Fig. 2. The PVSS motif belonging to the catalytic domain of Raf-1 binds to proteins containing the ubiquitin-like (Ubl) domain of USP7.

A The deletion mutants and two binding motif sites ([P/A/E]-X-X-S and K-X-X-X-K) of Raf-1 are indicated by the schematic drawing. Raf-1 ∆1 contains only the CR1 domain and Raf-1 ∆2 contains the CR1 and CR2 domains. Raf-1 ∆3 contains the CR2 and CR3 domains, and Raf-1 ∆4 contains only the CR3 domain (Raf-1 ∆1:1 a.a.-254 a.a., Raf-1 ∆2:1 a.a.-330 a.a., Raf-1 ∆3: 254 a.a.-648 a.a., and Raf-1 ∆4: 330 a.a.-648 a.a.). B HEK293T cells were both transfected with Myc-USP7 and four different Flag-Raf-1 deletion mutants. And then immunoprecipitation assay using deletion mutants of Raf-1 was performed with an anti-Myc antibody. C The deletion mutants of USP7 are indicated by the schematic drawing.

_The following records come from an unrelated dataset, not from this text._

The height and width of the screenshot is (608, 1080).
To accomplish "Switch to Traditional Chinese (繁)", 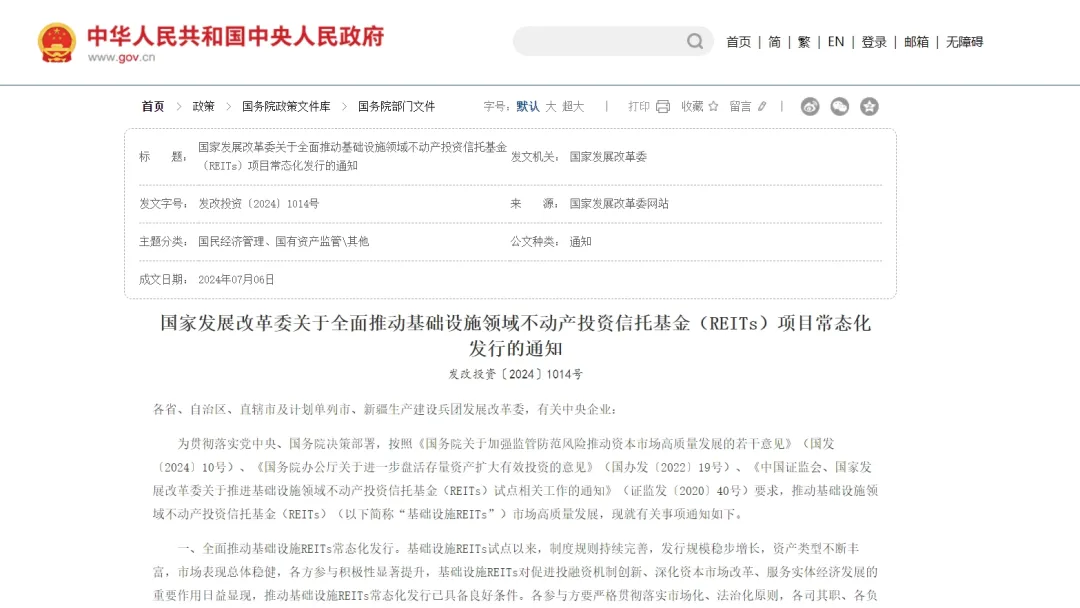I will (x=804, y=42).
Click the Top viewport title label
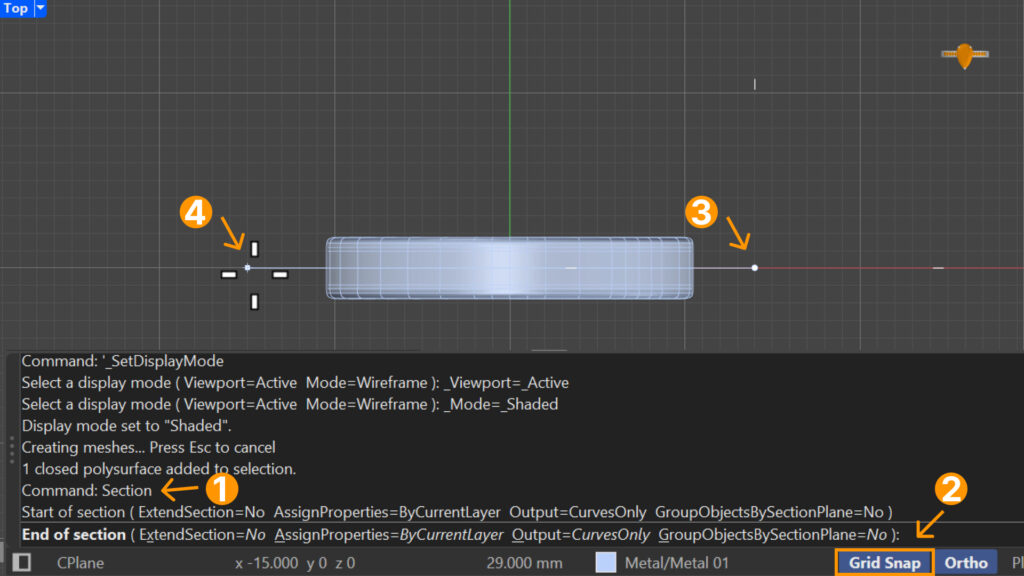 pyautogui.click(x=16, y=9)
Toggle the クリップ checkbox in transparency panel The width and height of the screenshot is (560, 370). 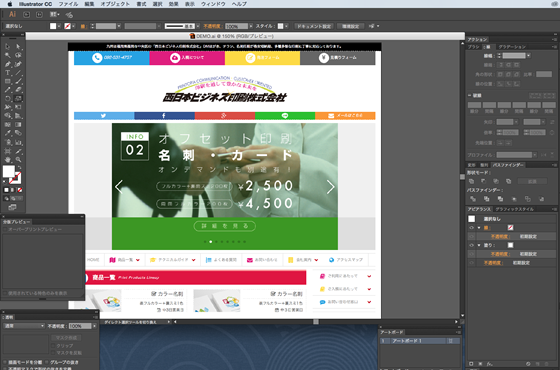coord(53,346)
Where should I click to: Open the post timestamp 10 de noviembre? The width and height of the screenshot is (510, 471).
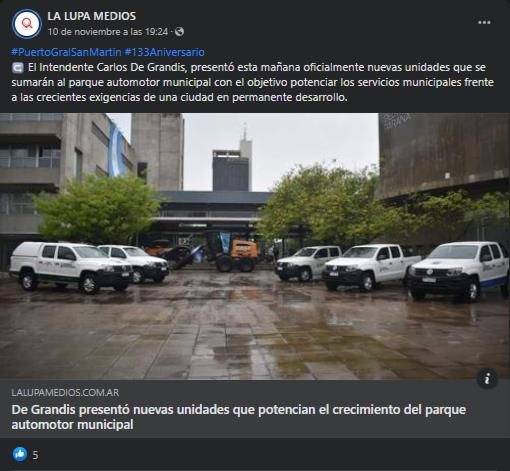[108, 32]
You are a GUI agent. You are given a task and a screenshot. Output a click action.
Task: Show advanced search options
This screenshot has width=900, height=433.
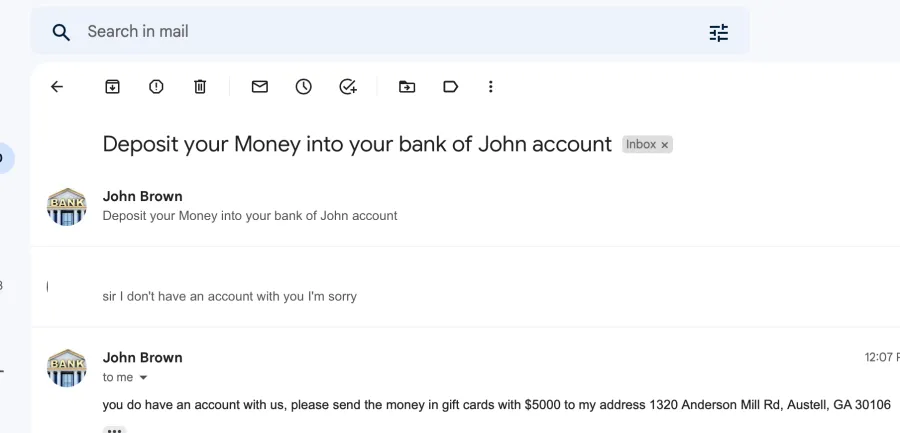[x=719, y=33]
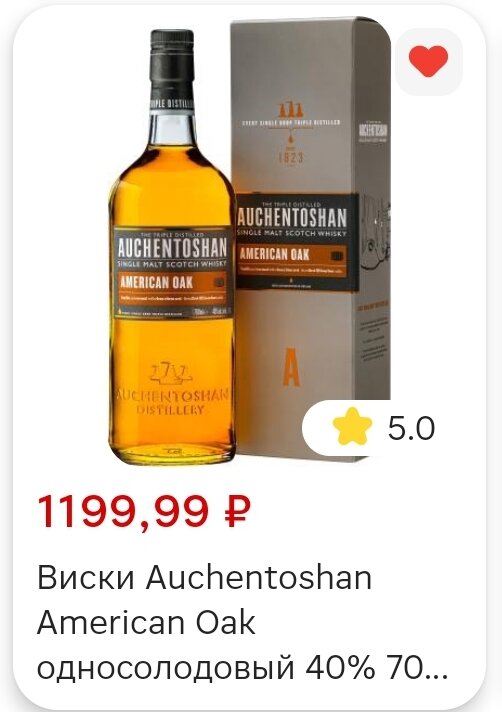Click the American Oak label on box
The height and width of the screenshot is (712, 502).
(x=274, y=254)
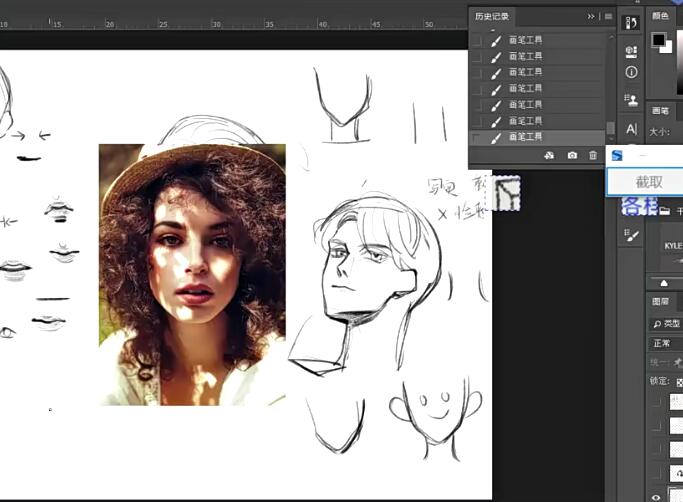
Task: Click the black foreground color swatch
Action: (659, 40)
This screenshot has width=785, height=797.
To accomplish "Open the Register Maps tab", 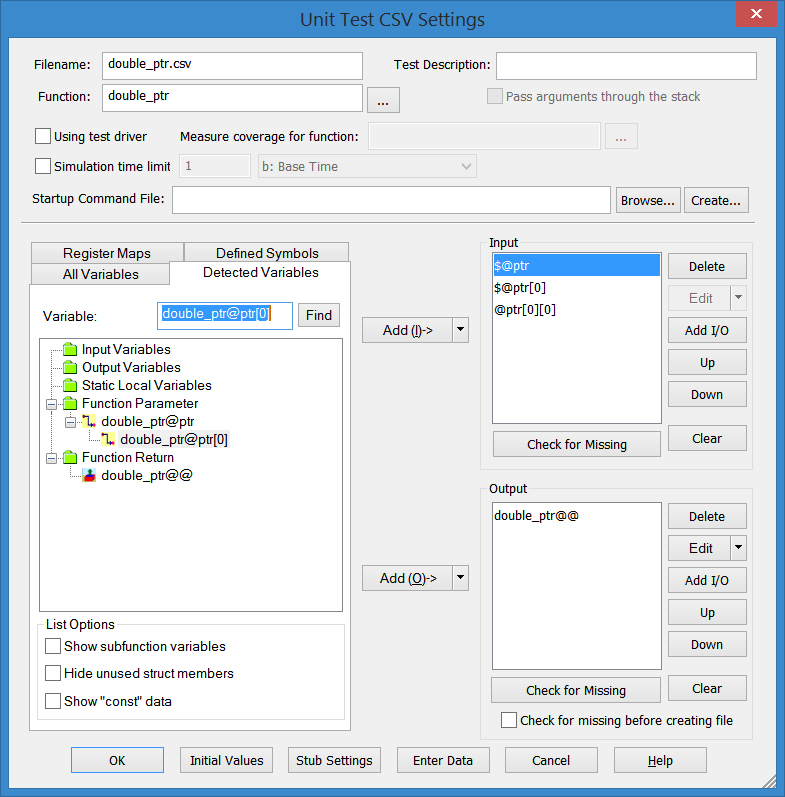I will coord(106,253).
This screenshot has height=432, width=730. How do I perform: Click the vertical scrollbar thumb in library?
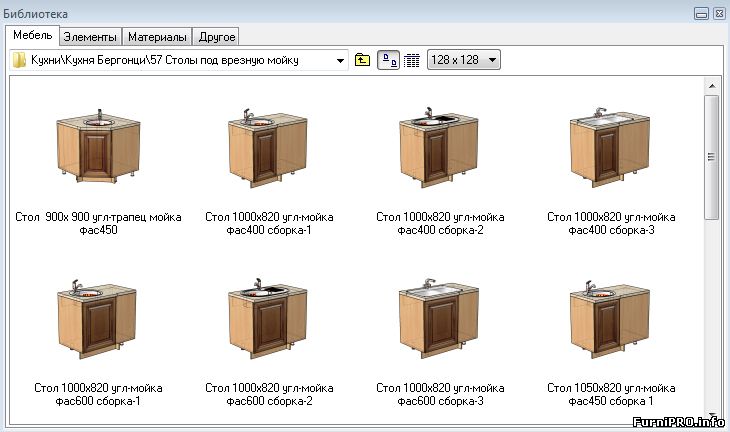coord(712,155)
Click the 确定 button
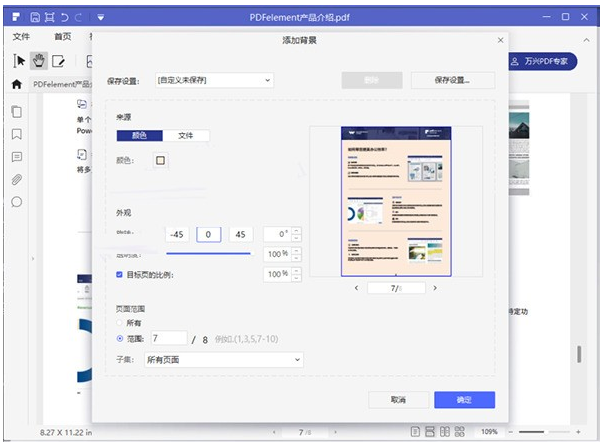600x442 pixels. (x=464, y=399)
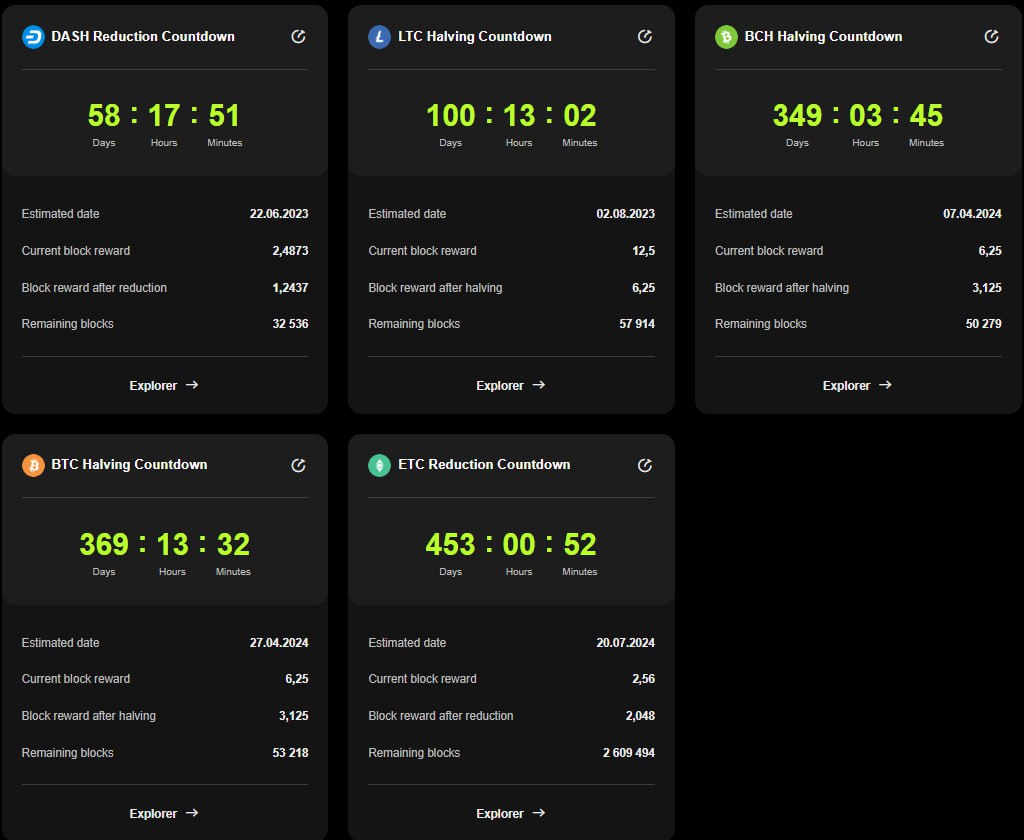The width and height of the screenshot is (1024, 840).
Task: Click the BTC Halving Countdown title
Action: [x=129, y=464]
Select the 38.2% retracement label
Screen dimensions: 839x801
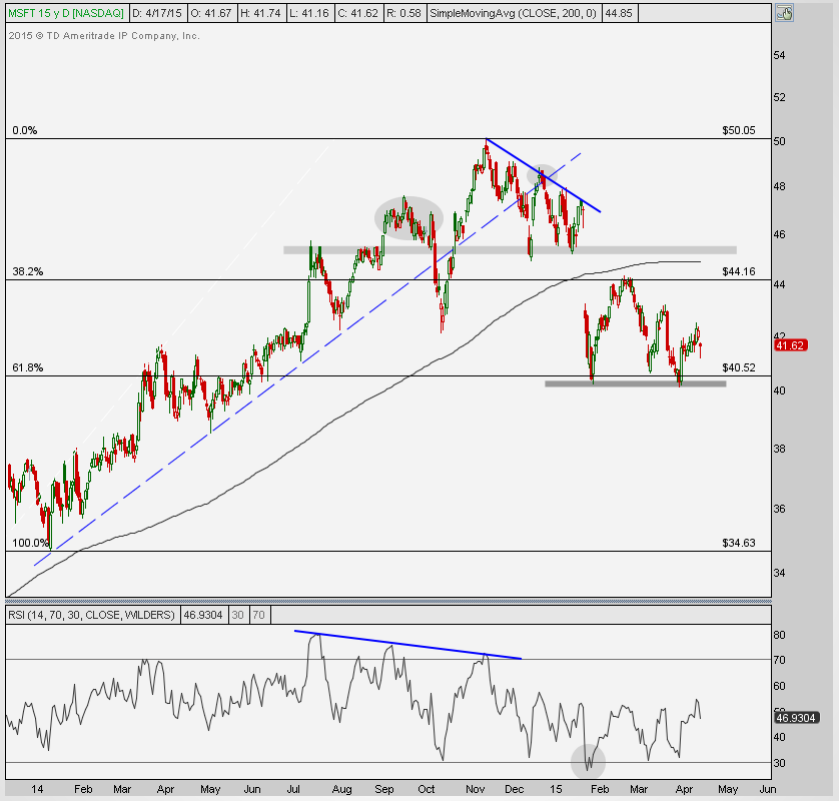(x=26, y=272)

USP7 (TRAF) contains only the TRAF domain of USP7 and USP7 (UBL) contains only the UBL domain (USP7 (TRAF): 1 a.a.-104 a.a. and USP7 (UBL): 562 a.a.-1103 a.a.). D Flag-Raf-1 and two different Myc-USP7 deletion mutants were transfected into HEK293T cells and then immunoprecipitation assay was performed with an anti-Flag antibody. E The binding motif mutants of Raf-1 (S274R, S283R, S289R, S291R, S295R, S322R, S428R, S508R, and S571R) are generated by site-directed mutagenesis and Myc-USP7 were co-transfected into HEK293T cells. And then immunoprecipitations were performed with an anti-Myc antibody.